-------- Information shown

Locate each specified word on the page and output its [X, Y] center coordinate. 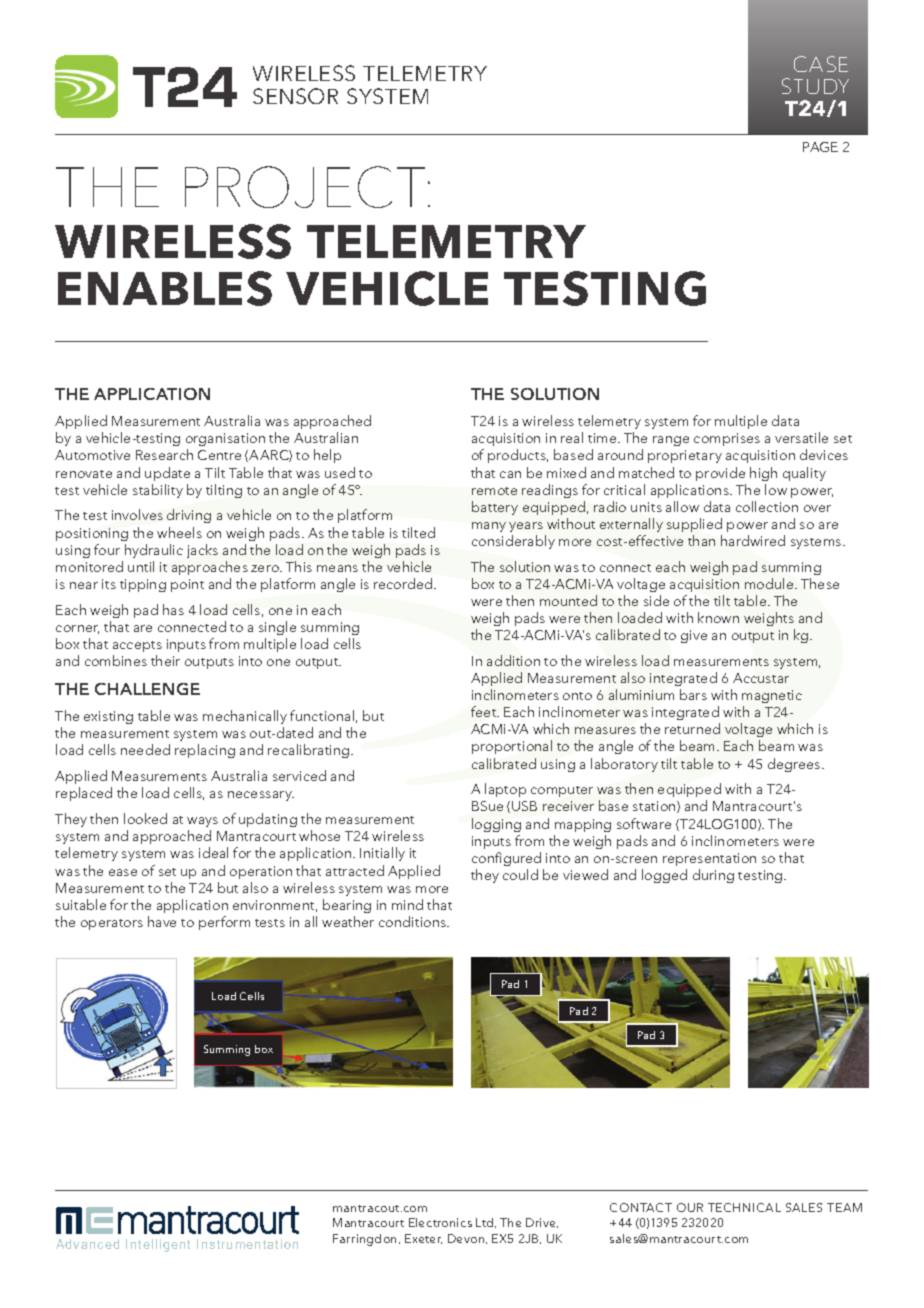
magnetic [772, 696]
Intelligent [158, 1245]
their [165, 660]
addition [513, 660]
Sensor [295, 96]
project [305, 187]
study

----------------

▶ [Written problem] Arrange all of the rows above as a numbered list, skipping any blank lines. Leave the pictures out of your answer.

▶ [Result for this exercise]
1. Locate each specified word on the page and output its [X, Y] center coordinate. 
2. magnetic [772, 696]
3. Intelligent [158, 1245]
4. their [165, 660]
5. addition [513, 660]
6. Sensor [295, 96]
7. project [305, 187]
8. study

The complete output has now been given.